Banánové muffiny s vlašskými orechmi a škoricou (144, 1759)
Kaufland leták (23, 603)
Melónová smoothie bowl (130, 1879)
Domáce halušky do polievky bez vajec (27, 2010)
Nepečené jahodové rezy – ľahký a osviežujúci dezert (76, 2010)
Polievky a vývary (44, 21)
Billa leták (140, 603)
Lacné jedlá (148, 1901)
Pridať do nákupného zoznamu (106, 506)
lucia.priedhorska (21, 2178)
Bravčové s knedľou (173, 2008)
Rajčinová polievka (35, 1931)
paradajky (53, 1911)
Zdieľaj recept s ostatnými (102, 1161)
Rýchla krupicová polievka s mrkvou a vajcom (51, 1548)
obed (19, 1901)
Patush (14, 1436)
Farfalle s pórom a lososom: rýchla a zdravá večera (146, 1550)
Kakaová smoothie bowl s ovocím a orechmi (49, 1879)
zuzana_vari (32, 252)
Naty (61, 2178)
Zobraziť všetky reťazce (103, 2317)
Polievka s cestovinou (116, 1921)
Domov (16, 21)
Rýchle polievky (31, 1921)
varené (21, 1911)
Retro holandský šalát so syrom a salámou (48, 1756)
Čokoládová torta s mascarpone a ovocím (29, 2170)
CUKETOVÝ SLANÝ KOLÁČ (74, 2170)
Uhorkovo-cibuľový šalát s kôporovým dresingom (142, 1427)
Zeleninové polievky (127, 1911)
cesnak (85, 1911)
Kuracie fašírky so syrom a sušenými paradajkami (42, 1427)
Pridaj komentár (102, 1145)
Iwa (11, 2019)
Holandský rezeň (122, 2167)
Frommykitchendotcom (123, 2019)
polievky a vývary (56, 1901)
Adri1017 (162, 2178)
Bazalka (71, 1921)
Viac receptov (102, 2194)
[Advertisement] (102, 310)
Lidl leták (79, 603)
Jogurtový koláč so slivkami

# Work to complete:
What you copy out must be exactly the lines from the line containing "Melónová smoothie bowl (130, 1879)" through the end of the records.

# Answer to this exercise:
Melónová smoothie bowl (130, 1879)
Domáce halušky do polievky bez vajec (27, 2010)
Nepečené jahodové rezy – ľahký a osviežujúci dezert (76, 2010)
Polievky a vývary (44, 21)
Billa leták (140, 603)
Lacné jedlá (148, 1901)
Pridať do nákupného zoznamu (106, 506)
lucia.priedhorska (21, 2178)
Bravčové s knedľou (173, 2008)
Rajčinová polievka (35, 1931)
paradajky (53, 1911)
Zdieľaj recept s ostatnými (102, 1161)
Rýchla krupicová polievka s mrkvou a vajcom (51, 1548)
obed (19, 1901)
Patush (14, 1436)
Farfalle s pórom a lososom: rýchla a zdravá večera (146, 1550)
Kakaová smoothie bowl s ovocím a orechmi (49, 1879)
zuzana_vari (32, 252)
Naty (61, 2178)
Zobraziť všetky reťazce (103, 2317)
Polievka s cestovinou (116, 1921)
Domov (16, 21)
Rýchle polievky (31, 1921)
varené (21, 1911)
Retro holandský šalát so syrom a salámou (48, 1756)
Čokoládová torta s mascarpone a ovocím (29, 2170)
CUKETOVÝ SLANÝ KOLÁČ (74, 2170)
Uhorkovo-cibuľový šalát s kôporovým dresingom (142, 1427)
Zeleninové polievky (127, 1911)
cesnak (85, 1911)
Kuracie fašírky so syrom a sušenými paradajkami (42, 1427)
Pridaj komentár (102, 1145)
Iwa (11, 2019)
Holandský rezeň (122, 2167)
Frommykitchendotcom (123, 2019)
polievky a vývary (56, 1901)
Adri1017 (162, 2178)
Bazalka (71, 1921)
Viac receptov (102, 2194)
[Advertisement] (102, 310)
Lidl leták (79, 603)
Jogurtový koláč so slivkami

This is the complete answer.